If you are living in Bhutan and that your home has smuggled tobacco, it is time that you got to be cautious: cops can raid your home.
In a bid to becoming the world’s first smoke-free nation, Bhutan police are training a special tobacco sniffer dog to help them track down smuggled tobacco from the homes of smokers.
Bhutan officially declared the ban on the sale of tobacco in 2005, but to no avail. It is believed that the ban visibly failed to generate an impact since the smokers continue to smuggle tobacco from neighboring India.
A legislation has been recently passed that grants police powers to enter homes and in the case they find shopkeepers selling tobacco the latter will have to serve jail term up to five years. This rule also applies to those smokers who fail to provide customs receipts for imported cigarettes.
Smoking in private is not illegal in the Himalayan kingdom, but as the sale of cigarettes is banned, smokers are restricted to 200 cigarettes or 150 grams of other tobacco products a month that can be legally imported. And they must provide a customs receipt when challenged by police.
The Bhutan Narcotic Control Agency has started raids, with officials allowed to enter homes if someone is seen smoking or if officials have reason to believe there is illegal tobacco there.

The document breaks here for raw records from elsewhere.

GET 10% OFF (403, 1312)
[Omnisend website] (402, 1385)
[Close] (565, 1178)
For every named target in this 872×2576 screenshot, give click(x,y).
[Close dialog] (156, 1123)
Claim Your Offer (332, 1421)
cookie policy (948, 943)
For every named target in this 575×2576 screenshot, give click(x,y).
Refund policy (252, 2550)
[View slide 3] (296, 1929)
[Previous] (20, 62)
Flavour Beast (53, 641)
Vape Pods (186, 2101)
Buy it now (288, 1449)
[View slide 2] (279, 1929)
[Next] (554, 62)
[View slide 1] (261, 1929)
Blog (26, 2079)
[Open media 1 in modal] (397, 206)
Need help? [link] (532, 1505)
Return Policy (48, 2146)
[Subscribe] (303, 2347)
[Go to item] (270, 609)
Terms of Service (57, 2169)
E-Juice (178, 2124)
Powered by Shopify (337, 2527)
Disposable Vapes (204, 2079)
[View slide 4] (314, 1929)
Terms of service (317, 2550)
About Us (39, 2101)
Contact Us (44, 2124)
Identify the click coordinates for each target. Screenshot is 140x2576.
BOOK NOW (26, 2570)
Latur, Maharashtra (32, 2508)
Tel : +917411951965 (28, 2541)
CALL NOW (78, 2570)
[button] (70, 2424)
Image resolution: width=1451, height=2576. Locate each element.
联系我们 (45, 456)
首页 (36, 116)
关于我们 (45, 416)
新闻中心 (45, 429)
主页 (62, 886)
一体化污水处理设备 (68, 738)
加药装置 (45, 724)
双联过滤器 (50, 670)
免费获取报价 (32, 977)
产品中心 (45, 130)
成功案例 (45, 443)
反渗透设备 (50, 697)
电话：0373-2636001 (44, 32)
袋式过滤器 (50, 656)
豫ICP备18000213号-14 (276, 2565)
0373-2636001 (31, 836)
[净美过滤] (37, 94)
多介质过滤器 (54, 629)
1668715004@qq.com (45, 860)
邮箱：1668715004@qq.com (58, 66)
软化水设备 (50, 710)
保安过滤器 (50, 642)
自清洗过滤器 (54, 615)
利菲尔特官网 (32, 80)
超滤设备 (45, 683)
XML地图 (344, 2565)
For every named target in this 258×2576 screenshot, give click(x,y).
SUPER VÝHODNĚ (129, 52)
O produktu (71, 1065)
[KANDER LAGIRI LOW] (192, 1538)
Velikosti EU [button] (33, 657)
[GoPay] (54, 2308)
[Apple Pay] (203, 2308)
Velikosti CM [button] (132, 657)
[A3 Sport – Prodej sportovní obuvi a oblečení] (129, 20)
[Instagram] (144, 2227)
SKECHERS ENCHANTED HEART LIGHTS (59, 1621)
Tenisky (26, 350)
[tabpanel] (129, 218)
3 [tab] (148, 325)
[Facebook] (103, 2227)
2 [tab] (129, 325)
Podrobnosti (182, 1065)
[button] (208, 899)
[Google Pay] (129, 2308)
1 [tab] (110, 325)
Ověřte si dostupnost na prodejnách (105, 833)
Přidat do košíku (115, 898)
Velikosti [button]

There has been widespread grumbling about the new rule.
“When it comes to the penalties in the tobacco control act, it is, in every sense of the word, draconian,” the country’s largest selling newspaper, Kuensel, said in an editorial.
The Tobacco Act was passed in a joint sitting of parliament, with opposition from only four of the 65 voting members.
“It’s a new year. And I have a new year’s wish: that the first person to be caught and jailed under the Tobacco Control Act is a member of parliament,” opposition leader Tshering Tobgay wrote on his popular blog.
Meanwhile, prime minister said the law cannot be called draconian and it was passed in the “collective wisdom” of the members of parliament.
“It is cancerous, both in the literal and the metaphoric sense, cancerous to society and to individual and in many ways it is no different from psychotropic drugs, for which the penalty in certain countries is death,” Prime Minister Jigmi Y. Thinley said.